BDDK dün kısaca döviz varlığı 15 milyonun üstünde olan şirketlerin Türk Lirası kredisi kullanmalarını yasakladı. Varlığı 15 milyonun altında olan veya açık pozisyondan dolayı döviz taşıyanlara da türlü yükümlülükler getirdi. Peki karar neden alındı ve dolar neden bu kararın ardından düştü? Dün yapılan ek açıklama ile önceki açıklamaya göre biraz daha yumuşama belirtileri olduğunu da gözününe alınarak edindiğimiz bilgilere göre kararın 3 ana nedenini inceleyelim…

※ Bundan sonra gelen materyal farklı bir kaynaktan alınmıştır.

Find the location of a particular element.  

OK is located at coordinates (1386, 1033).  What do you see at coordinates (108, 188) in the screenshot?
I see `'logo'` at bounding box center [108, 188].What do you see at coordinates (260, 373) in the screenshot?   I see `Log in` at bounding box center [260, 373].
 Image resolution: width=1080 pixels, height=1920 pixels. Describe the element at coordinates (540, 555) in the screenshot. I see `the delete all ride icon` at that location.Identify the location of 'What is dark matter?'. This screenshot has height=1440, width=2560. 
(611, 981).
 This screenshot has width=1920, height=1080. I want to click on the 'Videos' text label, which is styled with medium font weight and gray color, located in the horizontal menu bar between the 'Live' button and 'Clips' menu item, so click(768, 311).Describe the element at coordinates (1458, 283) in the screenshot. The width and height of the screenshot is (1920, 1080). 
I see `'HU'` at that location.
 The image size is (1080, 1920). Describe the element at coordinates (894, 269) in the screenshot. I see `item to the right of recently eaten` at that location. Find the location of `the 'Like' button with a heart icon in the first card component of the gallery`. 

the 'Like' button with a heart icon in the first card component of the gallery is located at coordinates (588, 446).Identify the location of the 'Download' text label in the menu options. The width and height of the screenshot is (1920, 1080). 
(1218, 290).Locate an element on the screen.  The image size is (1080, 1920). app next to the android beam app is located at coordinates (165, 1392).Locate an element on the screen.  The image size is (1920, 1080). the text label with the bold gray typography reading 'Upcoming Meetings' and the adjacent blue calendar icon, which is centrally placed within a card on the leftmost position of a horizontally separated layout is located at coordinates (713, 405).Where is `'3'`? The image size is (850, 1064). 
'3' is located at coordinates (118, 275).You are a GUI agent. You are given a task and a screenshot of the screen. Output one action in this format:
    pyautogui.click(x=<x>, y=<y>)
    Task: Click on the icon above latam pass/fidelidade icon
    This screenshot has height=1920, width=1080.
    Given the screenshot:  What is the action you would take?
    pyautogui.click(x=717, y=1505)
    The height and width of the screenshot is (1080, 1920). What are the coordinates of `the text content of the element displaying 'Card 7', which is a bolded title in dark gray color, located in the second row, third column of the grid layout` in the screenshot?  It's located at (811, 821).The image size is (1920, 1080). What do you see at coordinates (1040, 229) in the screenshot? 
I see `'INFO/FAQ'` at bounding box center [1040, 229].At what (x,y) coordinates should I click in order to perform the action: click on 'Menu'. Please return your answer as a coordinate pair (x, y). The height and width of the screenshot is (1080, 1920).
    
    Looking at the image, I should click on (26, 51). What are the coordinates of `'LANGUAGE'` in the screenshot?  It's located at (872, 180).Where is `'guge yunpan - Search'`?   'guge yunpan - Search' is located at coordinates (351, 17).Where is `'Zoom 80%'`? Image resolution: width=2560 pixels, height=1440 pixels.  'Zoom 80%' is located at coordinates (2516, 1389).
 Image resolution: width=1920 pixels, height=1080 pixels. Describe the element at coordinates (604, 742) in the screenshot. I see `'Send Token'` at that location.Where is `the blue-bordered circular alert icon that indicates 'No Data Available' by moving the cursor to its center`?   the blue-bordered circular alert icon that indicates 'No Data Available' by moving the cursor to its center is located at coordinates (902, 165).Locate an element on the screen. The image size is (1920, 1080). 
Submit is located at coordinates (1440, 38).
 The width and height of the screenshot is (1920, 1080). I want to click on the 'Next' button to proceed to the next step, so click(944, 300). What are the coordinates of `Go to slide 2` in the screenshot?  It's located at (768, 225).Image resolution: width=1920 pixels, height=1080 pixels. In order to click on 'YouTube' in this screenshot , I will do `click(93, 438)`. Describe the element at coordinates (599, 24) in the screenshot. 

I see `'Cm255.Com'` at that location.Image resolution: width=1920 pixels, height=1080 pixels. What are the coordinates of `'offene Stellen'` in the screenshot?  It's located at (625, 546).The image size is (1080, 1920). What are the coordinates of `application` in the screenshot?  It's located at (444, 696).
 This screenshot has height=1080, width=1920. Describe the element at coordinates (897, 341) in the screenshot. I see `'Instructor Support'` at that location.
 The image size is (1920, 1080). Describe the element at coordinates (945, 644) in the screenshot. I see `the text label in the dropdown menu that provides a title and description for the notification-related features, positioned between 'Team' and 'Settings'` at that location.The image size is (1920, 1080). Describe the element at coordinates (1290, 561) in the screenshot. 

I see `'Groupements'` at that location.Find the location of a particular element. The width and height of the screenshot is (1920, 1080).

Bankacılık Düzenleme ve Denetleme Kurulu (BDDK) cuma günü önemli bir karar alarak kısaca döviz varlığı 15 milyon liranın üstünde olan şirketlere Türk Lirası kredi verilmesinin önüne set çekti. Artık döviz nakit varlığı 15 milyon liradan fazla olan ve toplam aktiflerin veya yıllık satışların yüzde 10’unu aşan bir şirket yeni lira kredisi alamayacak.
BDDK dün ayrıca yaptığı açıklamayla ise kararın hangi şirketleri kapsadığına ilişkin olarak “Bağımsız denetime tabi bir şirket olması, şirketin yabancı para (YP) nakdi varlıklarının TL karşılığının 15 milyon liranın üzerinde olması ve şirketin YP nakdi varlıkların TL karşılığının aktif toplamından veya son 1 yıllık net satış hasılatından büyük olanının yüzde 10’unu aşması… Herhangi bir şirketin karar kapsamına girebilmesi söz konusu 3 şartın hepsinin birden sağlanması gerekmektedir” bilgisini paylaştı.
Dün yapılan açıklama ile “Şirketlerin yurt içi yerleşiklerce YP cinsinden ihraç edilmiş menkul kıymetler ve Eurobond gibi borçlanma araçlarından oluşan diğer parasal varlıkları Kararda belirtilen YP nakdi varlıklar kapsamına girmemektedir” açıklaması ile Eurobond ve döviz cinsi Özel Sektör Tahvillerini karar dışı tutması önceki açıklamaya göre biraz daha yumuşama olduğunu ortaya koydu.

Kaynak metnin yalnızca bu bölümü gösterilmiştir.